As we always say, hope is not a strategy. Running a high-performing HR function requires more than intuition — it requires data.
Tracking the right HR Key Performance Indicators (KPIs) gives organizations a clear view into workforce health, uncovers risks before they escalate and guides decisions that strengthen culture and mitigate exposure. Whether you’re setting KPIs for the first time or refining an existing strategy, we’ll walk you through the most critical HR and employee relations metrics to track — and explain why they matter.
What Are HR KPIs?
HR KPIs are measurable values that evaluate how effectively HR teams are meeting strategic and operational goals. They allow leaders to monitor workforce trends, identify gaps and take action grounded in evidence.
For example, insights from HR Acuity’s Ninth Annual Employee Relations Benchmark Study set industry standards. Comparing your KPIs against these benchmarks reveals if your function is leading, lagging or aligned with peers. (Or, if you have HR Acuity, you get exclusive in-platform benchmarking to see how your org stacks up.)
What’s the Difference: HR KPIs vs ER KPIs
HR KPIs are broad measures of talent and workforce health, while ER KPIs focus specifically on how effectively workplace issues, complaints and investigations are addressed. Together, they create a comprehensive view of culture and organizational risk.
Why HR KPIs Matter
When consistently measured and applied, HR KPIs transform HR from a support function to a driver of business results. Here’s how:
- Align HR with business objectives: HR KPIs demonstrate how workforce initiatives directly advance enterprise priorities.
- Identify trends early: HR KPIs can help your team spot trust gaps or cultural hotspots before they escalate into headlines.
- Support data-driven decisions: HR KPIs empower you to move beyond instinct with evidence-based choices about policies, programs and staffing.
- Measure initiative effectiveness: HR KPIs help evaluate whether training, benefits or policies deliver the intended impact.
- Improve employee experience: HR KPIs can monitor engagement and reporting patterns to foster trust and inclusion.

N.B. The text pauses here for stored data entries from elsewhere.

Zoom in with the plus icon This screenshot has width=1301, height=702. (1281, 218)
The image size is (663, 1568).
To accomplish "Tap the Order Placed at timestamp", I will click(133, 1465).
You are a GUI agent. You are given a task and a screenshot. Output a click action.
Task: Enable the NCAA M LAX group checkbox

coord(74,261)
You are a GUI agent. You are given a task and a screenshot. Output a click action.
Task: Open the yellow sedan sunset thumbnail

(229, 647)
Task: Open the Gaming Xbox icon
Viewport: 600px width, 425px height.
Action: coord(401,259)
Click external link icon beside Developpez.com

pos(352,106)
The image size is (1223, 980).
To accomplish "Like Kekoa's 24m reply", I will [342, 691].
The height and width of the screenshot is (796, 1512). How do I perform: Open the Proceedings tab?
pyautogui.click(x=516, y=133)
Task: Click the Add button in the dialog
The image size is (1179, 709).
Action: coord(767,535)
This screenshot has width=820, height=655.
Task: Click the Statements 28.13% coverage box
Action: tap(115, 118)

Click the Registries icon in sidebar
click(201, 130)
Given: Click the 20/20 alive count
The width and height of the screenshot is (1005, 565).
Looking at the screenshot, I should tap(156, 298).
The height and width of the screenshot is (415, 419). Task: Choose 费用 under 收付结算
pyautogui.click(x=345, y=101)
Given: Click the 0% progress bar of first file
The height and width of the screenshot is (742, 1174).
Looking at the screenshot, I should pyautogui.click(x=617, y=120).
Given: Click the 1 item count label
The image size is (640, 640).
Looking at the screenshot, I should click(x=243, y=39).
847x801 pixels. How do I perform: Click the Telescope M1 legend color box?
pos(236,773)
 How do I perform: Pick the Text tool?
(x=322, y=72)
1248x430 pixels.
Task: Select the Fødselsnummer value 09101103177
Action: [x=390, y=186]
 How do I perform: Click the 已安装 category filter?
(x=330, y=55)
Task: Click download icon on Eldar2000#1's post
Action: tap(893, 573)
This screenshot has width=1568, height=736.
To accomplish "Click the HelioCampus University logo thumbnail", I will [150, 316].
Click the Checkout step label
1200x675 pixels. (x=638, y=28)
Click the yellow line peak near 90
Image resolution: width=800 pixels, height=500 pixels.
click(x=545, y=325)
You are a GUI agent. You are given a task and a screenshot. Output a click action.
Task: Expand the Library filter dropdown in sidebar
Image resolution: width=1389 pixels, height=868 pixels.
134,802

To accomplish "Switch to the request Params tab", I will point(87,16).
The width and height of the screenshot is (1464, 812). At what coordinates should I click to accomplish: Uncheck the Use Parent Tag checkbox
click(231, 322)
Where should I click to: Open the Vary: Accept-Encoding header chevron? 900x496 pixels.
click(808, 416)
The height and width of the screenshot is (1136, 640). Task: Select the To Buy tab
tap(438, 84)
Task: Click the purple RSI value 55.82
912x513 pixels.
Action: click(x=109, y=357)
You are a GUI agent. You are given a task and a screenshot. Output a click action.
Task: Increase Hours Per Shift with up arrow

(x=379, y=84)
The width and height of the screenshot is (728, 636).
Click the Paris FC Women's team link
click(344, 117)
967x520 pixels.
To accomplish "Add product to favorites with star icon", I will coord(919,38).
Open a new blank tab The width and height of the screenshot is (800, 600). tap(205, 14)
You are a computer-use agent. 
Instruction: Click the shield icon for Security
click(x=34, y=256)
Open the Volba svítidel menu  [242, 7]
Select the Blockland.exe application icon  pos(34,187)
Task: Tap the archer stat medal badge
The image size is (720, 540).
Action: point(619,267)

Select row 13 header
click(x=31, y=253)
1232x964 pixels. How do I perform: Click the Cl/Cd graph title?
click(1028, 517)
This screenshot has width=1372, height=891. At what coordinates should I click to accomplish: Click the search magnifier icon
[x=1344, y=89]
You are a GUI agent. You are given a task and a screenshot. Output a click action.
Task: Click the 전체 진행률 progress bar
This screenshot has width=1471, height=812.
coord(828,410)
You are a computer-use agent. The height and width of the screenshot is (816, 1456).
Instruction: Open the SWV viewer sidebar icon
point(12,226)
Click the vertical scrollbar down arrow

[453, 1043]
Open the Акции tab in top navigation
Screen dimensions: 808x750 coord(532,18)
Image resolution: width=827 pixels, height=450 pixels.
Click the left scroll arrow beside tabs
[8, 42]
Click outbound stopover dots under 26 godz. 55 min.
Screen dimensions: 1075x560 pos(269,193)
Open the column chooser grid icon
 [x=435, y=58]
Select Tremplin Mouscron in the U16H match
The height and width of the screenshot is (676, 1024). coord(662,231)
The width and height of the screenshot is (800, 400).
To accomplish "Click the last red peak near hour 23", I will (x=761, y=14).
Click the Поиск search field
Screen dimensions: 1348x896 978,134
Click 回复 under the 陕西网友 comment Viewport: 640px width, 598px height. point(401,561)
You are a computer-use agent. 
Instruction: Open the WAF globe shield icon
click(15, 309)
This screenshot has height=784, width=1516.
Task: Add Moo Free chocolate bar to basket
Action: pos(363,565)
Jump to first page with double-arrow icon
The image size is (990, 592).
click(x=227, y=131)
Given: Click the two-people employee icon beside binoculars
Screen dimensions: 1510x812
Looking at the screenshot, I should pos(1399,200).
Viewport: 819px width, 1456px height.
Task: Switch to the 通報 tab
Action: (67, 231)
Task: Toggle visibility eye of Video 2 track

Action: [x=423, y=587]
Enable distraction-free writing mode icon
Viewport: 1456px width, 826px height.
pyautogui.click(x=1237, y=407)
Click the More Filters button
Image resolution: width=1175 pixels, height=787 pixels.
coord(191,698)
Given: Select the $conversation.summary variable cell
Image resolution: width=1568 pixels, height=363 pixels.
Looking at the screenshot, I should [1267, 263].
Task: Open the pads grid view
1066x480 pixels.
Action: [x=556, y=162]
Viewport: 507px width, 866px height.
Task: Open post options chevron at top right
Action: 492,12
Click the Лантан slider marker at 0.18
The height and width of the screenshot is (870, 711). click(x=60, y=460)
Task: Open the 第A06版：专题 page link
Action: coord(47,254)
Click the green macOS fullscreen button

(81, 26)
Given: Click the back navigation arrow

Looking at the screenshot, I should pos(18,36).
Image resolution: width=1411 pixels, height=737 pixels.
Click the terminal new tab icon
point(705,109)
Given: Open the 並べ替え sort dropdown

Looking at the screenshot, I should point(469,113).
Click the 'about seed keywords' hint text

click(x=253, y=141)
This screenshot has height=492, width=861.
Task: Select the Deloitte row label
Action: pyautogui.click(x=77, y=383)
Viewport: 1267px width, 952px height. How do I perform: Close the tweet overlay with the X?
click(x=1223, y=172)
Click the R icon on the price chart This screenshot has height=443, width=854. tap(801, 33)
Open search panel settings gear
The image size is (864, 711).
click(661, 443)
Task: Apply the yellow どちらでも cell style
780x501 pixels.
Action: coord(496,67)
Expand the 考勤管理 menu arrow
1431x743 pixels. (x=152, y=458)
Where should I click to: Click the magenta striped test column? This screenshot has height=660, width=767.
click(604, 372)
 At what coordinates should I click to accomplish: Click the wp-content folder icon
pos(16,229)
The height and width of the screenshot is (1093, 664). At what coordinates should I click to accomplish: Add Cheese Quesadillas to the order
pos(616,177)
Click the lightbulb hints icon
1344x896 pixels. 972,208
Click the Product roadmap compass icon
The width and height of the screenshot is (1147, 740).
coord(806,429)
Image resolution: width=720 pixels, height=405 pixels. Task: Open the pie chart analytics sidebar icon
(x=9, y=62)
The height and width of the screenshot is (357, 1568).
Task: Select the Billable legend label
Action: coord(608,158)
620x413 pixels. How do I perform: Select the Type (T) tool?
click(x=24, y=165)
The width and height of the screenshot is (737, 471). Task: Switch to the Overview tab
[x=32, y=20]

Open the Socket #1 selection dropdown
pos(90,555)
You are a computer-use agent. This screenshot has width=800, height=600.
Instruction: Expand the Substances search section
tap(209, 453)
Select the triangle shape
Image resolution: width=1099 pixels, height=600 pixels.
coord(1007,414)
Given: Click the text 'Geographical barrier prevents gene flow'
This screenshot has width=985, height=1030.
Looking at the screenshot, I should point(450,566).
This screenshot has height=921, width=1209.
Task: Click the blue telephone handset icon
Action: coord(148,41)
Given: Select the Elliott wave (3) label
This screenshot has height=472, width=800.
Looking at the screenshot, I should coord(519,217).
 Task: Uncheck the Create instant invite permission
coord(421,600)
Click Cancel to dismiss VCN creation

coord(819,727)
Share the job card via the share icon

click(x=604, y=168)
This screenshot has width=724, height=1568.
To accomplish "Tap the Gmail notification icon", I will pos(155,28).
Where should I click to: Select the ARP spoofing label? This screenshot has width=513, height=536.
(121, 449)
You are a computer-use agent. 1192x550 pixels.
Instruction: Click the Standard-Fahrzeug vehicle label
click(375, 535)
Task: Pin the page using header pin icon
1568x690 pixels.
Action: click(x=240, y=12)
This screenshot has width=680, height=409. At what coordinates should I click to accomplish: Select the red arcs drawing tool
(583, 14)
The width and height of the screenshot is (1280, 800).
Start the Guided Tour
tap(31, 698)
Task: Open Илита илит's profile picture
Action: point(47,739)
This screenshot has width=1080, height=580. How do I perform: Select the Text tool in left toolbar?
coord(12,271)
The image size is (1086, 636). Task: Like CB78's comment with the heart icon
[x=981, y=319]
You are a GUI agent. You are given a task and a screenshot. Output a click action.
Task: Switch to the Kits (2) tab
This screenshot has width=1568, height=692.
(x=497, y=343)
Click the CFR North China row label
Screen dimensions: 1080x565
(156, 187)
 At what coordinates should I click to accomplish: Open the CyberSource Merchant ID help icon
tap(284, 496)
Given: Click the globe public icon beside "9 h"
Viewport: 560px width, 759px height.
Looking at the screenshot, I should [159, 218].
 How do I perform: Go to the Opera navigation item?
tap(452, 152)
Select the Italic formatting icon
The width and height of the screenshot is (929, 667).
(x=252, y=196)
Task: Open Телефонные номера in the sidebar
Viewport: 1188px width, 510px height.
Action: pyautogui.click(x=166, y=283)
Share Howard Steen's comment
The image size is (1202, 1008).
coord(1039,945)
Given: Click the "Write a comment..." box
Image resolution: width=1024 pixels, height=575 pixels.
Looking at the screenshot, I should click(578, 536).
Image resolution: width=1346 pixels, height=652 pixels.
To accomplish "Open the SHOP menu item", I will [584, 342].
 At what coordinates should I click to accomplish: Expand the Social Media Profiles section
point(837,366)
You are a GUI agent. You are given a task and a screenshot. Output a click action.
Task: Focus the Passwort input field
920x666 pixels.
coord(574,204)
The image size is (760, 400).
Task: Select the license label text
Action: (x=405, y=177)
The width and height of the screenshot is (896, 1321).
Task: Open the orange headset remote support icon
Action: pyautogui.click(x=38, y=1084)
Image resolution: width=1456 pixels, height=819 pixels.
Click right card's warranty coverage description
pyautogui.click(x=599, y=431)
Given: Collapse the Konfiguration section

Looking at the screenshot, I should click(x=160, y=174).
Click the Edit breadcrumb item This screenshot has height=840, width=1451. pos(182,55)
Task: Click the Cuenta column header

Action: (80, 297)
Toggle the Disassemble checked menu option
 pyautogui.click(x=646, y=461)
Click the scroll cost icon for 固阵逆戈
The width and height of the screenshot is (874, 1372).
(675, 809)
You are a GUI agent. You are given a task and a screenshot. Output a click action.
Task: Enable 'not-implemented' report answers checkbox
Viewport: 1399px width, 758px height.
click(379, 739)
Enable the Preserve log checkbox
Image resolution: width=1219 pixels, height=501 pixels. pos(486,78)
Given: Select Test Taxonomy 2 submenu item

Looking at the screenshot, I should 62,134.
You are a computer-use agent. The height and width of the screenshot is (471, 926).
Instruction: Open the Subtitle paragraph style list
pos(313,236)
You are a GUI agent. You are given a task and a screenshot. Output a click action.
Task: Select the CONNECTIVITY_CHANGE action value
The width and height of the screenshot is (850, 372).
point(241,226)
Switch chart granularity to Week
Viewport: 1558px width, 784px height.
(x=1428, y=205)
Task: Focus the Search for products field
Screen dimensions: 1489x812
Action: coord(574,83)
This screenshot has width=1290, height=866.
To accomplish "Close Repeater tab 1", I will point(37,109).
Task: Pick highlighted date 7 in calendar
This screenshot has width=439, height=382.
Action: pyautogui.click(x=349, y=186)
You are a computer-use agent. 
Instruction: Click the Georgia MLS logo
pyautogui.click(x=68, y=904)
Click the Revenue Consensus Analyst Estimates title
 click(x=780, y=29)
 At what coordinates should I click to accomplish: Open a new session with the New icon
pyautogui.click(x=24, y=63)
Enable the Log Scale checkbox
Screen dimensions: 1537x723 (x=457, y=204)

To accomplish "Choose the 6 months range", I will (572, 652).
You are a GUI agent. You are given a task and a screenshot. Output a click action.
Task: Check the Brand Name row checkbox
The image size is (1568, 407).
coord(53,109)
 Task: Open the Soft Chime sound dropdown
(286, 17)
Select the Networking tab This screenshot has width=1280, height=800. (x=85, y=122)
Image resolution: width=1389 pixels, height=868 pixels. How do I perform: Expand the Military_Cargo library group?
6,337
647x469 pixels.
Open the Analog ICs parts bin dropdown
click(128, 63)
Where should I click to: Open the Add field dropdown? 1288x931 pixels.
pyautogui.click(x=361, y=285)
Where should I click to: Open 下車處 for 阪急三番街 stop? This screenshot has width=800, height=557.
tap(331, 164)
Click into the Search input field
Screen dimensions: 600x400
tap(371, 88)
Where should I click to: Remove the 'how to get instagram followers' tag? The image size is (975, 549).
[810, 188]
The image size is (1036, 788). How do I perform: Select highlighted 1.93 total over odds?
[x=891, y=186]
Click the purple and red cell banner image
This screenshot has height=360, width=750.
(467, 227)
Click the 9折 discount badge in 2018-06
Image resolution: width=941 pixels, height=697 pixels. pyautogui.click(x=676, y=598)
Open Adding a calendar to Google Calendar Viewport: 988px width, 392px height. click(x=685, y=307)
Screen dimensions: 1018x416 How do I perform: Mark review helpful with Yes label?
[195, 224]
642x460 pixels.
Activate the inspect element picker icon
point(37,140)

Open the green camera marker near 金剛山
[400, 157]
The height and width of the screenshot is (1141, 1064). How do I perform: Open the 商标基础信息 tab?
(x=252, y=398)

- Mitigate risk: HR KPIs can expose compliance gaps and potential legal vulnerabilities before they cause problems for your people and organization.
Key HR KPIs to Track
When deciding which HR and ER KPIs to track, focus on metrics that shed light on employee experience, workplace culture and organizational risk.
We’ve rounded up some key suggestions we recommend monitoring to get a complete picture. But first, a quick disclaimer — the most important factor is consistency and reliability of your data. If you’re just getting started, your top priority should be tracking data consistently. Poor-quality data won’t reveal much, so it’s better to track a few metrics really well than to track many metrics right away. (Don’t worry — you’ll get there in time!)
Here are some key HR KPIs to track:
Case Volume per 1,000 Employees by Category
This KPI normalizes issue activity so HR can pinpoint cultural or team hotspots. Tracking it allows leaders to see which issue types occur most frequently and where interventions may be needed.
And no, it’s not enough to just track case volume — the category matters too. For example, are most of your cases serious offenses like harassment or discrimination? That insight gives you an invaluable view into the steps you need to take to strengthen and refine your workplace culture.
EEOC Cases per 1,000 Employees
This KPI measures the number of cases filed with the Equal Employment Opportunity Commission (EEOC) relative to the size of your workforce.
Tracking this metric empowers you to spot potential trust gaps and compliance risks at a glance. When issues escalate externally, it’s a signal that employees may not fully trust internal processes — giving you a clear indicator of where your culture or policies need attention.
Issue‑to‑Case Ratio
This is a measurement of how many individual issues are reported relative to the number of formal cases opened. It helps HR understand the complexity of employee concerns. A higher ratio can indicate that multiple issues are being bundled together, pointing to systemic problems or the need for more thorough investigations.
Case Disposition (Substantiation Rate)
This metric shows the number of cases where an investigation finds evidence supporting the reported issue. A higher rate can highlight areas of risk or recurring problems, while a lower rate may suggest reports are often unverified or that preventive measures are working effectively.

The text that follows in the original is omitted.